== Work instruction ==
Starting at the first line and ending at the last, output the data exactly.

Pixel coordinate grounding data:
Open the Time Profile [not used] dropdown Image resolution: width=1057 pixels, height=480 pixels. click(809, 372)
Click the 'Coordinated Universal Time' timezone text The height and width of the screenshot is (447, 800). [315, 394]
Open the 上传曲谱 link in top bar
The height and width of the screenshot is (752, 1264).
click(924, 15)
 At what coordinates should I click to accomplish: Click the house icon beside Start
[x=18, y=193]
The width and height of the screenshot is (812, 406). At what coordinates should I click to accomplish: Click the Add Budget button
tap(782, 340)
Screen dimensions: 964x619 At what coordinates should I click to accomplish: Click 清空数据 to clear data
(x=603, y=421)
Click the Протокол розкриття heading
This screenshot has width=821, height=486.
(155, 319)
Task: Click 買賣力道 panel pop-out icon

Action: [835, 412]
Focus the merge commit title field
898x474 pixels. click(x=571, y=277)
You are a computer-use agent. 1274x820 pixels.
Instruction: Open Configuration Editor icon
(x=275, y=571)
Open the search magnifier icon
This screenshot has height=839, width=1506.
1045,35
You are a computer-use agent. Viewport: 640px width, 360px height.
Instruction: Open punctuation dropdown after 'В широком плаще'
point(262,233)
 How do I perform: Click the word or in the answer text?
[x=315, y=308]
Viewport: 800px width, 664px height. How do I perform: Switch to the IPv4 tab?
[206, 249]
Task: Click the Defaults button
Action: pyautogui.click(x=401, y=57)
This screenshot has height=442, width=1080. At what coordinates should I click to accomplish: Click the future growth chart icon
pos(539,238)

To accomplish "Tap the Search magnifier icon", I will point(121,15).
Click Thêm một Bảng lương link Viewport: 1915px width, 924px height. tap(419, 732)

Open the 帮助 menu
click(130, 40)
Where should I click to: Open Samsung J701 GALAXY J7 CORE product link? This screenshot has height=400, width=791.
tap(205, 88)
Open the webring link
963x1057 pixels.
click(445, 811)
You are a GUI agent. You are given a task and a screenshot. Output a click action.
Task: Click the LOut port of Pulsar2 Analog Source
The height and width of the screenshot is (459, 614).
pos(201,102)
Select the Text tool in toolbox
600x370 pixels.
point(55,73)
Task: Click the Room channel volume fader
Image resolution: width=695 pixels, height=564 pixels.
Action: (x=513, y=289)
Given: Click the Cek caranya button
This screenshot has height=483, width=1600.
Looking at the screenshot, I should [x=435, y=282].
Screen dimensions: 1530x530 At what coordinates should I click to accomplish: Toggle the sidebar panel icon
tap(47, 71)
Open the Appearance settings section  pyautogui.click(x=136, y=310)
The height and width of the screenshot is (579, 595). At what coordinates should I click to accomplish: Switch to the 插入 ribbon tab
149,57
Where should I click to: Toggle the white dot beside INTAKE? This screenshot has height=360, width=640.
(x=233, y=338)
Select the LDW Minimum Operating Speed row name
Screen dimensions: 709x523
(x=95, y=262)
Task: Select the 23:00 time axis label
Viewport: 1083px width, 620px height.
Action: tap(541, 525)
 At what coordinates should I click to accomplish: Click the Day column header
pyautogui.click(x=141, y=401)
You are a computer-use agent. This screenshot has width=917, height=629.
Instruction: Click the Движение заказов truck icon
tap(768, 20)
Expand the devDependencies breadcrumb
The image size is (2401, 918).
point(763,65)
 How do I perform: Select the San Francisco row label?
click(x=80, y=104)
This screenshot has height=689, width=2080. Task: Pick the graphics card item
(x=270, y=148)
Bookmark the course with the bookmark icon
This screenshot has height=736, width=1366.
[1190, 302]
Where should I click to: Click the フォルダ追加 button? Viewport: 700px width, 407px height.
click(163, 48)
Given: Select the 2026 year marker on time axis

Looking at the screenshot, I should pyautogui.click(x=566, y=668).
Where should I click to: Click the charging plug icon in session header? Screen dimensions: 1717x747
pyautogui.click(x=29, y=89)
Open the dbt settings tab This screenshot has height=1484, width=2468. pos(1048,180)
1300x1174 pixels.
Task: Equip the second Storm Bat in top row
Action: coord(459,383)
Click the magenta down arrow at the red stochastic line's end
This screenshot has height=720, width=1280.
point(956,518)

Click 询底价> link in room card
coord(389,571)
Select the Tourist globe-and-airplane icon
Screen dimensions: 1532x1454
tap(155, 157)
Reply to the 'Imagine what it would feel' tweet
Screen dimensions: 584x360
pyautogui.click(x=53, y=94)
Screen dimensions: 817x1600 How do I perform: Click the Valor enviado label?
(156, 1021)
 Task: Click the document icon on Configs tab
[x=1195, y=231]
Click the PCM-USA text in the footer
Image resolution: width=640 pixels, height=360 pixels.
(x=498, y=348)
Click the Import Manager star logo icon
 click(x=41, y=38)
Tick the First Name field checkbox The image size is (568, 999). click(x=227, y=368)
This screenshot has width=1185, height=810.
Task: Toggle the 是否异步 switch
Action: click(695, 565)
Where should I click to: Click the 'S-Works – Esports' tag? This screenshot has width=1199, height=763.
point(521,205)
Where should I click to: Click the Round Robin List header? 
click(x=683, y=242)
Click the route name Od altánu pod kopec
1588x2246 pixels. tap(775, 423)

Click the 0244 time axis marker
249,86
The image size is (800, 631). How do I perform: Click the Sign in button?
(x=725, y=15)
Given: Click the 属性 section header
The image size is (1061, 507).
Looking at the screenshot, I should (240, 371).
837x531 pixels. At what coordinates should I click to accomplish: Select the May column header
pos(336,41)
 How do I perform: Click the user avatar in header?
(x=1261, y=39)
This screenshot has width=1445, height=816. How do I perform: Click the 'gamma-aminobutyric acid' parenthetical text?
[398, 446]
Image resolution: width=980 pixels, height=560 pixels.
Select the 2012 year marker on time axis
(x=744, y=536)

== Response to this exercise ==
Open the Time Profile [not used] dropdown Image resolution: width=1057 pixels, height=480 pixels. click(809, 372)
Click the 'Coordinated Universal Time' timezone text The height and width of the screenshot is (447, 800). [315, 394]
Open the 上传曲谱 link in top bar
The height and width of the screenshot is (752, 1264).
click(924, 15)
 At what coordinates should I click to accomplish: Click the house icon beside Start
[x=18, y=193]
The width and height of the screenshot is (812, 406). At what coordinates should I click to accomplish: Click the Add Budget button
tap(782, 340)
Screen dimensions: 964x619 At what coordinates should I click to accomplish: Click 清空数据 to clear data
(x=603, y=421)
Click the Протокол розкриття heading
This screenshot has width=821, height=486.
(155, 319)
Task: Click 買賣力道 panel pop-out icon

Action: [835, 412]
Focus the merge commit title field
898x474 pixels. click(x=571, y=277)
You are a computer-use agent. 1274x820 pixels.
Instruction: Open Configuration Editor icon
(x=275, y=571)
Open the search magnifier icon
This screenshot has height=839, width=1506.
1045,35
You are a computer-use agent. Viewport: 640px width, 360px height.
Instruction: Open punctuation dropdown after 'В широком плаще'
point(262,233)
 How do I perform: Click the word or in the answer text?
[x=315, y=308]
Viewport: 800px width, 664px height. How do I perform: Switch to the IPv4 tab?
[206, 249]
Task: Click the Defaults button
Action: pyautogui.click(x=401, y=57)
This screenshot has height=442, width=1080. At what coordinates should I click to accomplish: Click the future growth chart icon
pos(539,238)

To accomplish "Tap the Search magnifier icon", I will point(121,15).
Click Thêm một Bảng lương link Viewport: 1915px width, 924px height. tap(419, 732)

Open the 帮助 menu
click(130, 40)
Where should I click to: Open Samsung J701 GALAXY J7 CORE product link? This screenshot has height=400, width=791.
tap(205, 88)
Open the webring link
963x1057 pixels.
click(445, 811)
You are a GUI agent. You are given a task and a screenshot. Output a click action.
Task: Click the LOut port of Pulsar2 Analog Source
The height and width of the screenshot is (459, 614).
pos(201,102)
Select the Text tool in toolbox
600x370 pixels.
point(55,73)
Task: Click the Room channel volume fader
Image resolution: width=695 pixels, height=564 pixels.
Action: (x=513, y=289)
Given: Click the Cek caranya button
This screenshot has height=483, width=1600.
Looking at the screenshot, I should [x=435, y=282].
Screen dimensions: 1530x530 At what coordinates should I click to accomplish: Toggle the sidebar panel icon
tap(47, 71)
Open the Appearance settings section  pyautogui.click(x=136, y=310)
The height and width of the screenshot is (579, 595). At what coordinates should I click to accomplish: Switch to the 插入 ribbon tab
149,57
Where should I click to: Toggle the white dot beside INTAKE? This screenshot has height=360, width=640.
(x=233, y=338)
Select the LDW Minimum Operating Speed row name
Screen dimensions: 709x523
(x=95, y=262)
Task: Select the 23:00 time axis label
Viewport: 1083px width, 620px height.
Action: tap(541, 525)
 At what coordinates should I click to accomplish: Click the Day column header
pyautogui.click(x=141, y=401)
You are a computer-use agent. This screenshot has width=917, height=629.
Instruction: Click the Движение заказов truck icon
tap(768, 20)
Expand the devDependencies breadcrumb
The image size is (2401, 918).
point(763,65)
 How do I perform: Select the San Francisco row label?
click(x=80, y=104)
This screenshot has height=689, width=2080. Task: Pick the graphics card item
(x=270, y=148)
Bookmark the course with the bookmark icon
This screenshot has height=736, width=1366.
[1190, 302]
Where should I click to: Click the フォルダ追加 button? Viewport: 700px width, 407px height.
click(163, 48)
Given: Select the 2026 year marker on time axis

Looking at the screenshot, I should pyautogui.click(x=566, y=668).
Where should I click to: Click the charging plug icon in session header? Screen dimensions: 1717x747
pyautogui.click(x=29, y=89)
Open the dbt settings tab This screenshot has height=1484, width=2468. pos(1048,180)
1300x1174 pixels.
Task: Equip the second Storm Bat in top row
Action: coord(459,383)
Click the magenta down arrow at the red stochastic line's end
This screenshot has height=720, width=1280.
point(956,518)

Click 询底价> link in room card
coord(389,571)
Select the Tourist globe-and-airplane icon
Screen dimensions: 1532x1454
tap(155, 157)
Reply to the 'Imagine what it would feel' tweet
Screen dimensions: 584x360
pyautogui.click(x=53, y=94)
Screen dimensions: 817x1600 How do I perform: Click the Valor enviado label?
(156, 1021)
 Task: Click the document icon on Configs tab
[x=1195, y=231]
Click the PCM-USA text in the footer
Image resolution: width=640 pixels, height=360 pixels.
(x=498, y=348)
Click the Import Manager star logo icon
 click(x=41, y=38)
Tick the First Name field checkbox The image size is (568, 999). click(x=227, y=368)
This screenshot has width=1185, height=810.
Task: Toggle the 是否异步 switch
Action: click(695, 565)
Where should I click to: Click the 'S-Works – Esports' tag? This screenshot has width=1199, height=763.
point(521,205)
Where should I click to: Click the Round Robin List header? 
click(x=683, y=242)
Click the route name Od altánu pod kopec
1588x2246 pixels. tap(775, 423)

Click the 0244 time axis marker
249,86
The image size is (800, 631). How do I perform: Click the Sign in button?
(x=725, y=15)
Given: Click the 属性 section header
The image size is (1061, 507).
Looking at the screenshot, I should (240, 371).
837x531 pixels. At what coordinates should I click to accomplish: Select the May column header
pos(336,41)
 How do I perform: Click the user avatar in header?
(x=1261, y=39)
This screenshot has width=1445, height=816. How do I perform: Click the 'gamma-aminobutyric acid' parenthetical text?
[398, 446]
Image resolution: width=980 pixels, height=560 pixels.
Select the 2012 year marker on time axis
(x=744, y=536)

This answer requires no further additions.